Exercise requirements | For the entries below, the result should be an exact transcription of the lines from the one with "The height and" up to and including the one with "Click the MA icon button", and only those.

Supplied records |
= = = = = = =

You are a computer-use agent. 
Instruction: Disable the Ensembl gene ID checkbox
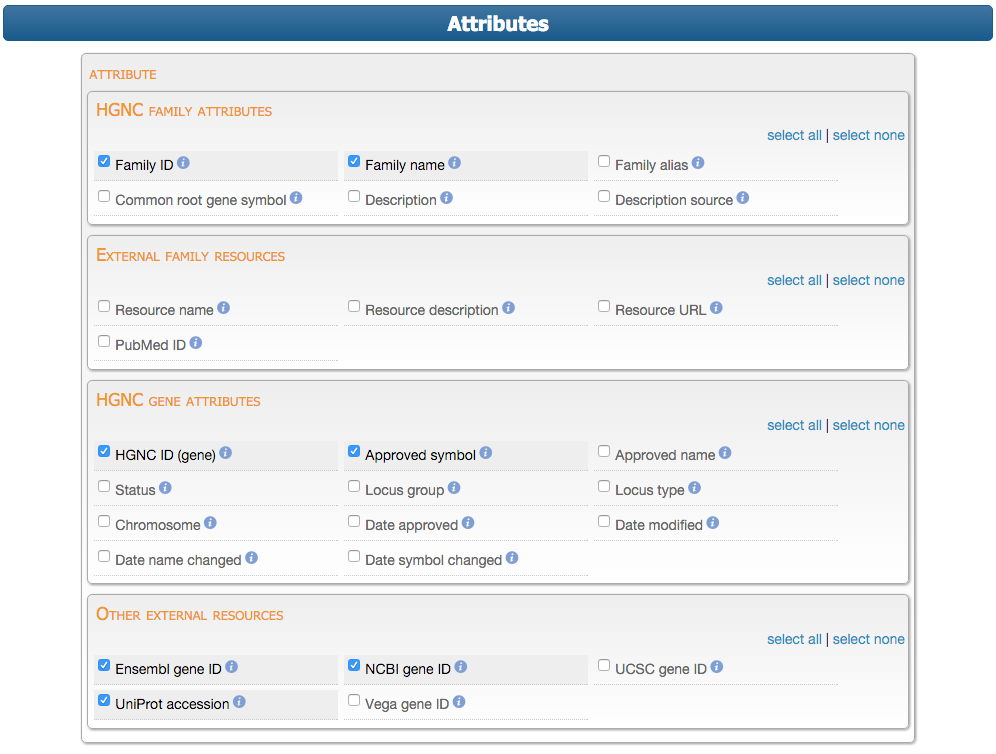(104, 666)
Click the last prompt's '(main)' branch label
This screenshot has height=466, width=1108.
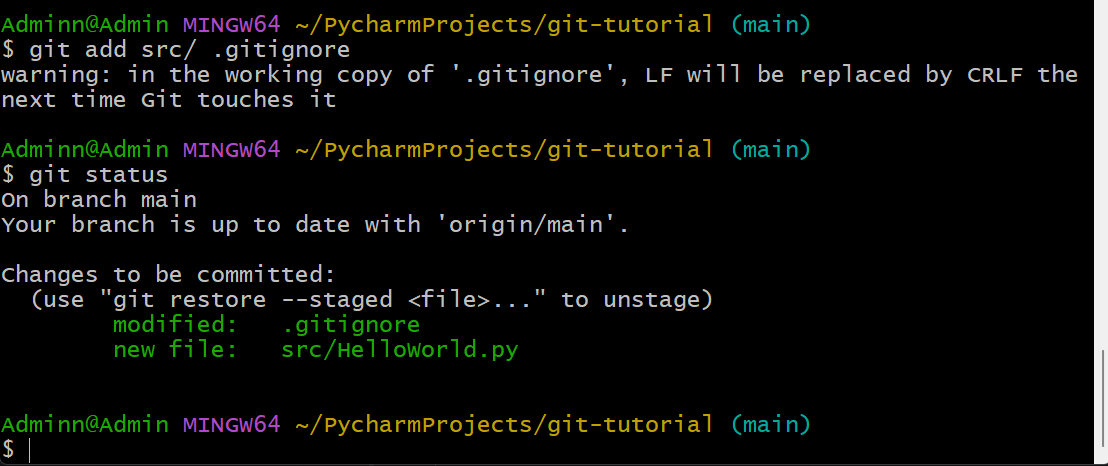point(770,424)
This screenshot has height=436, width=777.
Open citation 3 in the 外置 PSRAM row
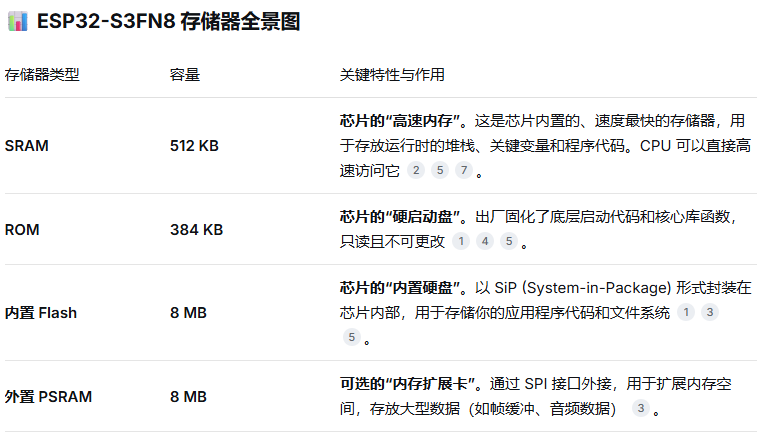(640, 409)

= = = = = = =

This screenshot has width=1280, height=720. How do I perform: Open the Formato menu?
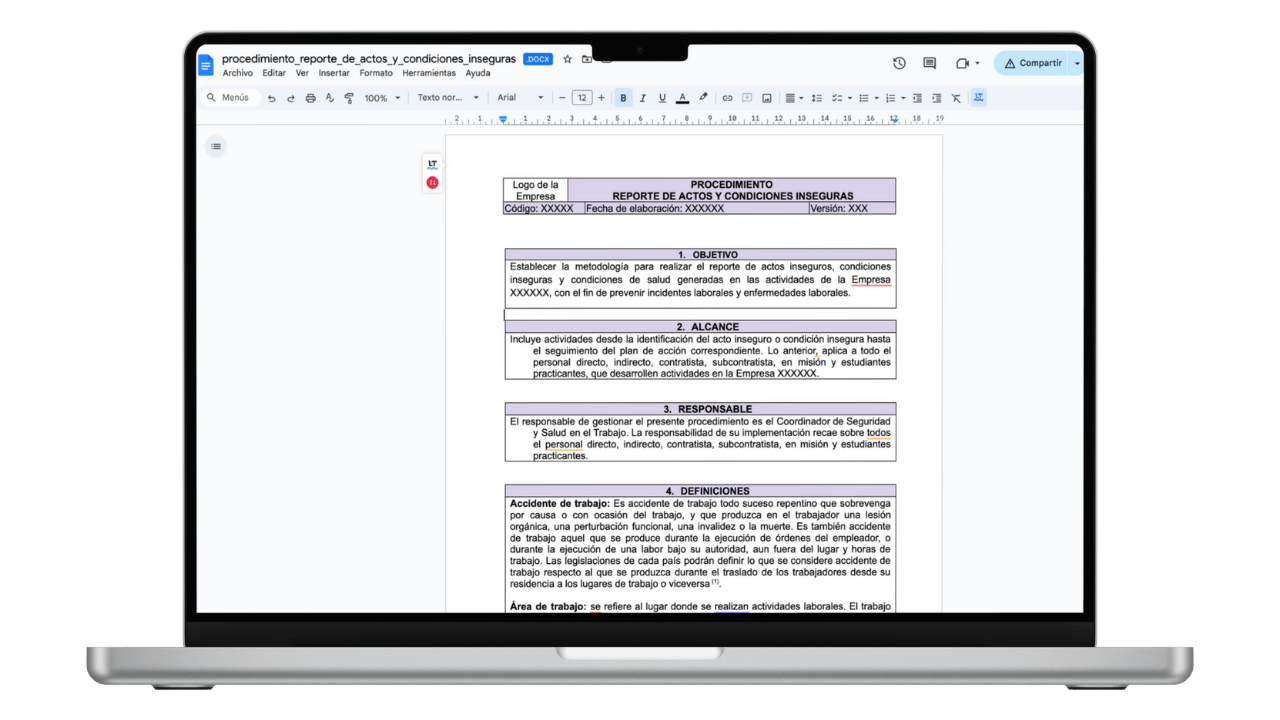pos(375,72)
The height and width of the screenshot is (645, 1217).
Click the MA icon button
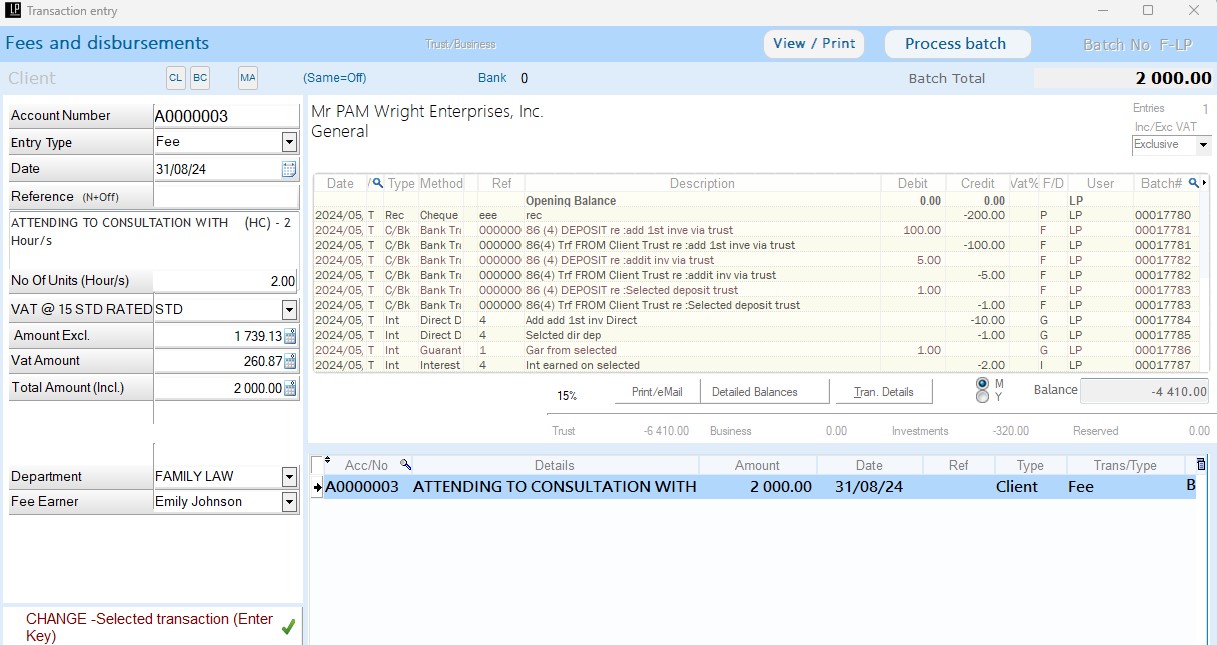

= = = = = = =

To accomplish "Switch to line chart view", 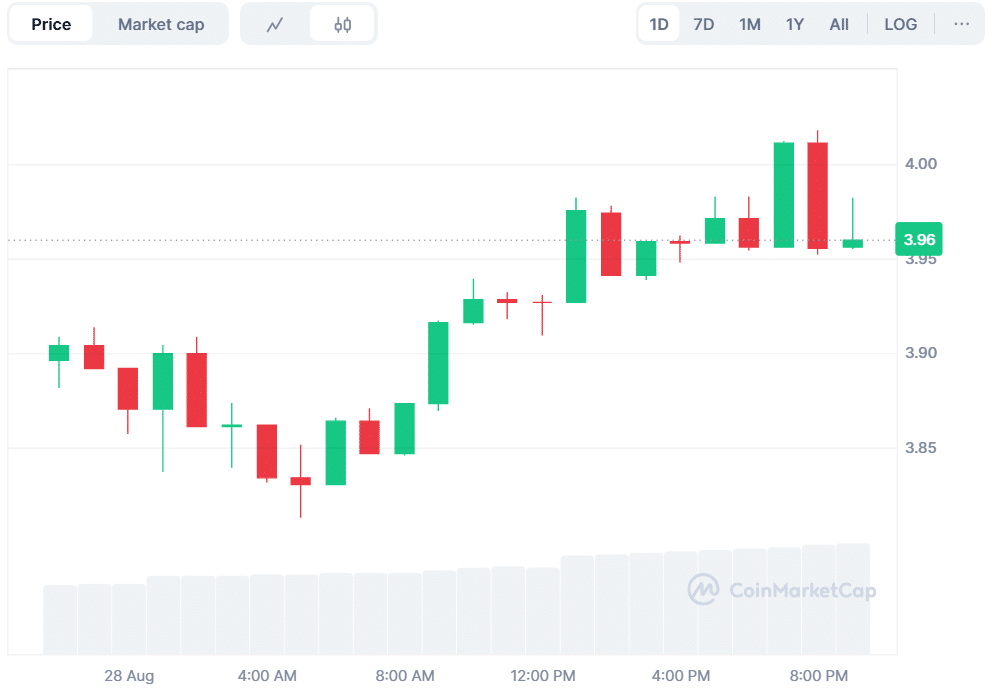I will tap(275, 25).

= = = = = = =

Task solution |
The height and width of the screenshot is (645, 1217).
Click the MA icon button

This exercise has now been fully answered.